Prior to Ant 1.7 only has been supported as a nested element.
You can define filename transformations by using a nested mapper element. The default mapper used by <minify>
is the identity mapper.
Since Ant 1.6.3, one can use a filenamemapper type in place of the mapper element.
Note that the source name handed to the mapper depends on the resource collection you use. If you use <fileset>
or any other collection that provides a base directory, the name passed to the mapper will be a relative filename, relative to the base directory. In any other case the absolute filename of the source will be used.
These are usage examples of the minify task. The complete specification can be seen below.
<minify file="sample/sample1.css"
tofile="output/sample1-min.css" />
This will minify the file sample1.css
to the output file sample1-min.css
by automatically selecting the minifier cssmin
based on the filenames.
<minify header="(c) 2013 by simschla"
file="sample/sample1.css"
tofile="output/sample1-min.css" />
This will minify the file sample1.css
to the output file sample1-min.css
by automatically selecting the minifier cssmin
based on the filenames. The output file sample1-min.css
will start with the copyright header "(c) 2013 by simschla".

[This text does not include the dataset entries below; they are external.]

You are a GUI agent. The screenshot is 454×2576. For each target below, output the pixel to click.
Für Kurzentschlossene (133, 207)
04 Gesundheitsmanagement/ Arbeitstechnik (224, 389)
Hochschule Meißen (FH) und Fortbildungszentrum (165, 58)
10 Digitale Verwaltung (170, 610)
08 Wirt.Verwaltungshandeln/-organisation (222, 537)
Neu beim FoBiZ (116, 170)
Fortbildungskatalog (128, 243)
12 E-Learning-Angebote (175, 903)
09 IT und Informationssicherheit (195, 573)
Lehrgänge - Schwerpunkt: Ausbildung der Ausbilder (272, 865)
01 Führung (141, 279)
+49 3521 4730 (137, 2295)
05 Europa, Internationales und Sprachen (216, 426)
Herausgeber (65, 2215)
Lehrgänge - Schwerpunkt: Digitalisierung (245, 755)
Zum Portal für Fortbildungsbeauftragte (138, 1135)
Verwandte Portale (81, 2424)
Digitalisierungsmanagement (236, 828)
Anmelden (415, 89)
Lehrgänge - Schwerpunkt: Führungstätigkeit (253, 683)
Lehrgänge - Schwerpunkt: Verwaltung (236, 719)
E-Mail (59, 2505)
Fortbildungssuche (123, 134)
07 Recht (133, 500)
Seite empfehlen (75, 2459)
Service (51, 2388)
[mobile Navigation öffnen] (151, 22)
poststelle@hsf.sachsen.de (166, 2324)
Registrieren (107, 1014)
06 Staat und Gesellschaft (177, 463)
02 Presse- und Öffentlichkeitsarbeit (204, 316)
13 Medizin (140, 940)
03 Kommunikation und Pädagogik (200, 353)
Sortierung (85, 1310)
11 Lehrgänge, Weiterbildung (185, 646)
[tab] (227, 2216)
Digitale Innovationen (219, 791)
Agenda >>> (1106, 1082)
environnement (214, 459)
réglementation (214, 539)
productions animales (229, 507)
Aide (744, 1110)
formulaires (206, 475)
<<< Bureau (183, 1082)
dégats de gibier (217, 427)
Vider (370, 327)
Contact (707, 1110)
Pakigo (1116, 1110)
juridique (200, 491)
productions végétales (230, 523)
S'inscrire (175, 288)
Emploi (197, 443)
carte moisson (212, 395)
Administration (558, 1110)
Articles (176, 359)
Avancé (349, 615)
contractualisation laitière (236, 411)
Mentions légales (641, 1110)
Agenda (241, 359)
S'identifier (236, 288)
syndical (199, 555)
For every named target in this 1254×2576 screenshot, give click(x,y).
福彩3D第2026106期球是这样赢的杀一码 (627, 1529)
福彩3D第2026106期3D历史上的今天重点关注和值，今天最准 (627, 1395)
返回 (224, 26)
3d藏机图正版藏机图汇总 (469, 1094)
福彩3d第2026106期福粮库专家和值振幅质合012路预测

<minify type="auto" todir="output/minified">
<fileset dir="path/to/resources" includes="**/*.css, **/*.js" />
</minify>
This will minify all css and js files located in the folder path/to/resources
to the folder output/minified
. The minifier is automatically selected based on the name of the files, that are minified.
<minify type="css"
todir="output/resources/styles"
overwrite="true">
<fileset dir="input/resources/styles" includes="*.css" />
<regexpmapper from="^(.*)\.(.*)$" to="\1-min.\2" />
</minify>
This will minify all css files located in the input/resources/styles
folder using cssmin. The output files are written to output/resources/styles
. All files are renamed based on a regex that renames every filexyz.css
to filexyz-min.css
.
To include fast-and-simple-minify into your maven project use the snippet:
<dependency>
<groupId>ch.simschla</groupId>
<artifactId>fast-and-simple-minify</artifactId>
<version>1.0</version>
</dependency>
To include it via Gradle add maven central repo and the dependency, e.g. like below
compile 'ch.simschla:fast-and-simple-minify:1.0'
To add a dependency via Apache Ivy use the following snippet
<dependency org="ch.simschla" name="fast-and-simple-minify" rev="1.0"/>
To add fast-and-simple-minify manually download the required jars from github release. fast-and-simple-minify has no transitive dependencies, so just pick the jar file and off you go.